Fire Engines

Several fire pumps and several fire engines are located on a straight line. Each fire engine must be connected to one pump with a hose in order to fill it with water. The number of pumps is at least the number of fire engines.

In the situation shown, two fire engines are at positions 27 and 73, and three pumps are at positions 12, 50, and 81.

A pump can be connected to at most one fire engine. The length of a hose is the distance between the connected pump and fire engine. Since all fire engines will be filled at the same time, the total length of the selected hoses should be as small as possible.

In the situation shown, connecting the first fire engine to the pump at position 12 and the second fire engine to the pump at position 81 gives a total hose length of 15 + 8 = 23. This is the minimum possible total.

Given the positions of the pumps and the fire engines, write a program that connects every fire engine to a distinct pump while minimizing the total hose length.

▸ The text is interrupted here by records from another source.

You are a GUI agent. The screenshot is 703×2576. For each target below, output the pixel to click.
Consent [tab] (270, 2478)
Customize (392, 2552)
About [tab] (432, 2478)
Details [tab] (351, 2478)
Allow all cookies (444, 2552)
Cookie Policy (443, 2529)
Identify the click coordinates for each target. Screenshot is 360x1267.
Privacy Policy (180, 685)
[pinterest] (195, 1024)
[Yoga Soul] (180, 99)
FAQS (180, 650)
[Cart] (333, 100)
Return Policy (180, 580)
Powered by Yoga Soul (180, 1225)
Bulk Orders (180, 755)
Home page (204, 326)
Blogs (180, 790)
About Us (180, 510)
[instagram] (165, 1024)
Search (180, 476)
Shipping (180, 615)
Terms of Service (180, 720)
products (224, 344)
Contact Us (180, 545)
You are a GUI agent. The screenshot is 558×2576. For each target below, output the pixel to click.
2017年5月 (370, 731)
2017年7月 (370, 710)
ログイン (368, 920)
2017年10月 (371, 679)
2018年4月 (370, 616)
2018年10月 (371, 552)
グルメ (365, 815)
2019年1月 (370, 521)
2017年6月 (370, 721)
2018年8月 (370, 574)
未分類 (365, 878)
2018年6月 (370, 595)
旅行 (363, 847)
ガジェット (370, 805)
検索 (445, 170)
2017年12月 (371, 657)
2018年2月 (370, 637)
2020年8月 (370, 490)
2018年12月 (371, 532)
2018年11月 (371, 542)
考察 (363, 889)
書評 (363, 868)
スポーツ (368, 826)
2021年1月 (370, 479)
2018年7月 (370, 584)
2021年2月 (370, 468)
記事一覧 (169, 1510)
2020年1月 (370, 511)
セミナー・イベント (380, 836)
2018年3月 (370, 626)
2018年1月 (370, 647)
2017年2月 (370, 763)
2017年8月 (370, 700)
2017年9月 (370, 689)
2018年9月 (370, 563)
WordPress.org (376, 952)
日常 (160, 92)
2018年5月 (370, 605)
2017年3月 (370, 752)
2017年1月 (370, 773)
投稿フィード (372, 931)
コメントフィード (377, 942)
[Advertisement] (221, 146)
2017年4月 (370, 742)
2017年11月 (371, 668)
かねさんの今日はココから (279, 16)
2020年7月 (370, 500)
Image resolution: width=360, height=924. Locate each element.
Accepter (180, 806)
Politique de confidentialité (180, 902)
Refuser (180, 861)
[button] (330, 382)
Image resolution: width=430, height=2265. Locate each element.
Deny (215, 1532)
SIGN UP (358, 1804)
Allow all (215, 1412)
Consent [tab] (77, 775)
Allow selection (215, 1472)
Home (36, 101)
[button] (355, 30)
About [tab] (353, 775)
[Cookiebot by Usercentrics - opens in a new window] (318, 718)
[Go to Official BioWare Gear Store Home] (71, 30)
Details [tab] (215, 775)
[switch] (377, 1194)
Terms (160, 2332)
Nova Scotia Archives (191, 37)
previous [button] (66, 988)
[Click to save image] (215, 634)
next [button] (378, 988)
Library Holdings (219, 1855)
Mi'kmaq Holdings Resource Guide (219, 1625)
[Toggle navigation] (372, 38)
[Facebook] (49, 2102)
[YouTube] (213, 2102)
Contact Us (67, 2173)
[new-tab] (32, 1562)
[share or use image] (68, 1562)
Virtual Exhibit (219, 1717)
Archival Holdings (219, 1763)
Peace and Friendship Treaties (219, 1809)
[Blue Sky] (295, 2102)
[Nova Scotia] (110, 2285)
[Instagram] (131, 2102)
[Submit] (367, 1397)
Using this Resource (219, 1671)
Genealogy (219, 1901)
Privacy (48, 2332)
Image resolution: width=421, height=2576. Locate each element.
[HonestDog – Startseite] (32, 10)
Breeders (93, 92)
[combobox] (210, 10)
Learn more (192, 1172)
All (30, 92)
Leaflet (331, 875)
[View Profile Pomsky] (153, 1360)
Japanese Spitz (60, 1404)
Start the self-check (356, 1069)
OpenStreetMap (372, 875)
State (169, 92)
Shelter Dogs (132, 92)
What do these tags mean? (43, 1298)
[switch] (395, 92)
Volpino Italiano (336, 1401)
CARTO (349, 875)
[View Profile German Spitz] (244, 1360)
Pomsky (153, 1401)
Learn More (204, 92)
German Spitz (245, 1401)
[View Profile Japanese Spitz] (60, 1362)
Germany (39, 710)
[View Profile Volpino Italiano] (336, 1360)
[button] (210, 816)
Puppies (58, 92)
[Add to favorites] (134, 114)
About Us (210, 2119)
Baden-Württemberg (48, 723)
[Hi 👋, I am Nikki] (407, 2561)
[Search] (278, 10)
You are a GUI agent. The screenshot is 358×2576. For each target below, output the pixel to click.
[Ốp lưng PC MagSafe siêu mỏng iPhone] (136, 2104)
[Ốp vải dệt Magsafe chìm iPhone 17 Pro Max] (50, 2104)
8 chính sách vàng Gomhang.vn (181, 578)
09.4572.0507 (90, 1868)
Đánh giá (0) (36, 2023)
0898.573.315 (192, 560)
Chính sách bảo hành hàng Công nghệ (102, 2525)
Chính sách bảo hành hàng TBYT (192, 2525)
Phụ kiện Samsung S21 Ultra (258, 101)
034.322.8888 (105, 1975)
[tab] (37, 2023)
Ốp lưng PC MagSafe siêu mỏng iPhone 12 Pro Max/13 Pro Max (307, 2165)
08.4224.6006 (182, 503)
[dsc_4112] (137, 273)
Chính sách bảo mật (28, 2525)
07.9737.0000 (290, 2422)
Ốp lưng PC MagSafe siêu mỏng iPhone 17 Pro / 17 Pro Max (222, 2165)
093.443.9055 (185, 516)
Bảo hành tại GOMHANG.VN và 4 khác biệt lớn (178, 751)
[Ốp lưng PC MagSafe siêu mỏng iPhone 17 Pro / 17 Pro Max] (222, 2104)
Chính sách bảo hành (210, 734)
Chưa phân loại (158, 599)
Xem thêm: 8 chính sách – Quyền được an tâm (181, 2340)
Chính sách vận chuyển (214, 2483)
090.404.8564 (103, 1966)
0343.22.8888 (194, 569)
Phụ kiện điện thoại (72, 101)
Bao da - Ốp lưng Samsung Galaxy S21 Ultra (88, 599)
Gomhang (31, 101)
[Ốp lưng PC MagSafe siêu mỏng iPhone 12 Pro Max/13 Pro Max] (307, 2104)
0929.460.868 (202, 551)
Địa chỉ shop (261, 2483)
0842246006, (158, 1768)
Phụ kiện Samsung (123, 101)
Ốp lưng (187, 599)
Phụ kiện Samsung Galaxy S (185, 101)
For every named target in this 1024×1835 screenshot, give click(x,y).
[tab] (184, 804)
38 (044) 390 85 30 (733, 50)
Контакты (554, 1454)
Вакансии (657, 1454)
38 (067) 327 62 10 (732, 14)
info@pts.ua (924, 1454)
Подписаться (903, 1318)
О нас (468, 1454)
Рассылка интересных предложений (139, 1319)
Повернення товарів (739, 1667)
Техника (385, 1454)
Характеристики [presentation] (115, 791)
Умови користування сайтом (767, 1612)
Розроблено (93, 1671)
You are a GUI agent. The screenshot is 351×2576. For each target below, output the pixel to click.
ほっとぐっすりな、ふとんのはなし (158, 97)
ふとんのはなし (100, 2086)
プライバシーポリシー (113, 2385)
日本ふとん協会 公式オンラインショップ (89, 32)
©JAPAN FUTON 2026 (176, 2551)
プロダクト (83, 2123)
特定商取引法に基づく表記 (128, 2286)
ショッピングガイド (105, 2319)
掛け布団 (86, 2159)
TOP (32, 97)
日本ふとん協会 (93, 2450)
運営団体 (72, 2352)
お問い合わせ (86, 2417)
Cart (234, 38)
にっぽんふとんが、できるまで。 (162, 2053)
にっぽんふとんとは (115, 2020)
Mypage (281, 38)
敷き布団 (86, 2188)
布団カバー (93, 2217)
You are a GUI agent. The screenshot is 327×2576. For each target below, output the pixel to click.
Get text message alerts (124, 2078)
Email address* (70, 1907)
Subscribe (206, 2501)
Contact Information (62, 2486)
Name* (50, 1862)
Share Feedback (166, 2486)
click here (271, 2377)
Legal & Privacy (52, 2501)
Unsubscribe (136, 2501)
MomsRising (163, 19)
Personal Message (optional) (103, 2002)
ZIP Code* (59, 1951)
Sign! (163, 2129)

The first line contains two integers P and F, the number of pumps and the number of fire engines.

• 1 <= P <= 100,000
• 1 <= F <= 100,000
• P >= F

The second line contains P distinct positive integers in increasing order, the positions of the pumps.

The third line contains F distinct positive integers in increasing order, the positions of the fire engines.

A pump and a fire engine may be at the same position. Every position in the input is at most 1,000,000.

Print the minimum possible total length of the hoses. The answer does not exceed 2^31 - 1.